Des grottes, des cascades et des moulins à eau
Claudiu Vatau, photographe et promoteur du tourisme dans la région, recommande, après un city-break à Timișoara, de passer au moins une semaine à Banatul Montan et dans la vallée d’Almăj. On a qu’une vie, ce serait dommage de ne pas en profiter pleinement :
« Des sentiers forestiers, des chemins menant à des grottes, des parcours de randonnée et des pistes cyclables dessinent le paysage naturel de cette région. Dans les montagnes d’Anina, à proximité de la célèbre cascade de Bigăr, se trouve la grotte des ossements, où a été retrouvé le crâne le plus ancien d’Homo sapiens, datant de 4 millions d’années. Actuellement, les grottes peuvent être visitées gratuitement, bien que cette opportunité ne soit pas garantie à long terme. La région reste partiellement préservée, car tous les sentiers ne sont pas balisés. Il est donc essentiel de se faire accompagner par un guide local, qui saura non seulement vous orienter, mais aussi vous faire découvrir les histoires et légendes qui imprègnent ces lieux. Les visiteurs peuvent également se rendre à Rudăria, aujourd’hui connue sous le nom d’Eftimie Murgu, où les gorges de Rudăria abritent la plus grande réserve mulinologique du sud-est de l’Europe, avec pas moins de 22 moulins. Certains d’entre eux, encore en fonctionnement, sont situés dans les arrière-cours des habitants et ne sont pas accessibles au public. D’autres, en revanche, peuvent être visités, offrant aux touristes l’opportunité de découvrir les méthodes traditionnelles de mouture du maïs et du millet blanc, unique à cette région. Ils auront également l’occasion de voir comment 15 à 16 familles se partagent l’entretien de chaque moulin et en font leur moyen de subsistance, en transformant le grain selon des pratiques ancestrales. »

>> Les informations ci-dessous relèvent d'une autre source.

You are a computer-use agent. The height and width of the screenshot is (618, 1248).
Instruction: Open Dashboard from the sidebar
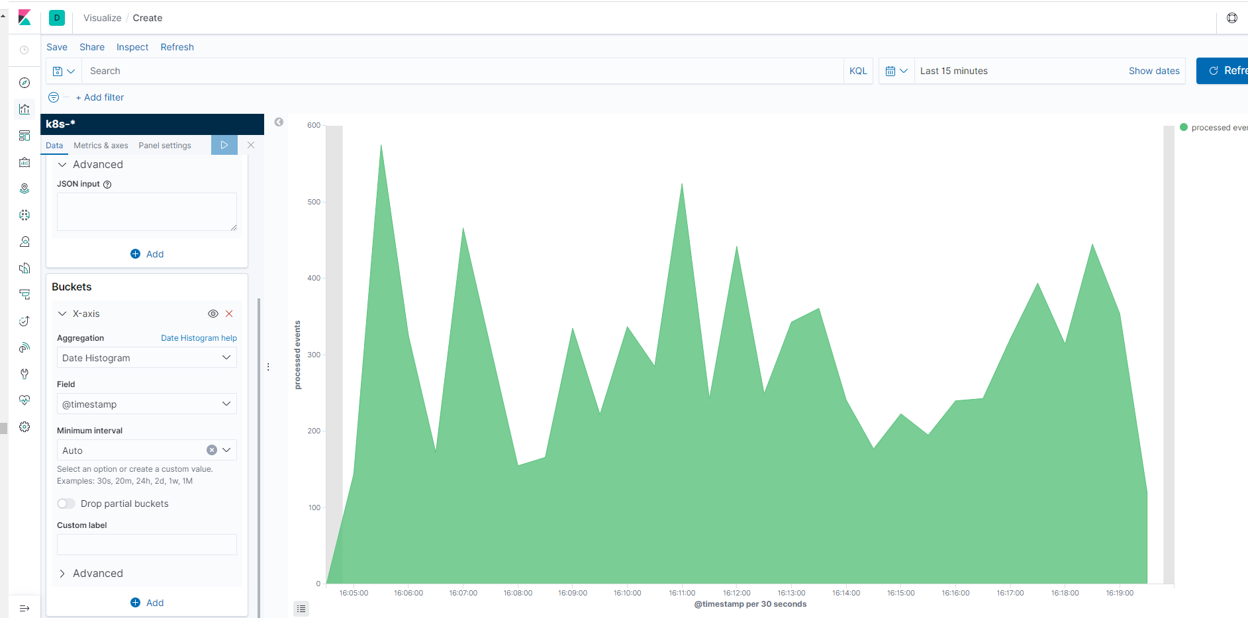[x=24, y=136]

La voie ferrée Oravița – Anina
Si vous disposez de plus de temps, vous pouvez également vous aventurer sur l’un des chemins de fer les plus spectaculaires de Roumanie, souvent comparé au célèbre chemin de fer autrichien de Semmering, grâce à son parcours sinueux à travers les montagnes du Banat. Officiellement connue sous le nom de ligne Oravița – Anina, c’est la plus ancienne ligne de chemin de fer de montagne de Roumanie.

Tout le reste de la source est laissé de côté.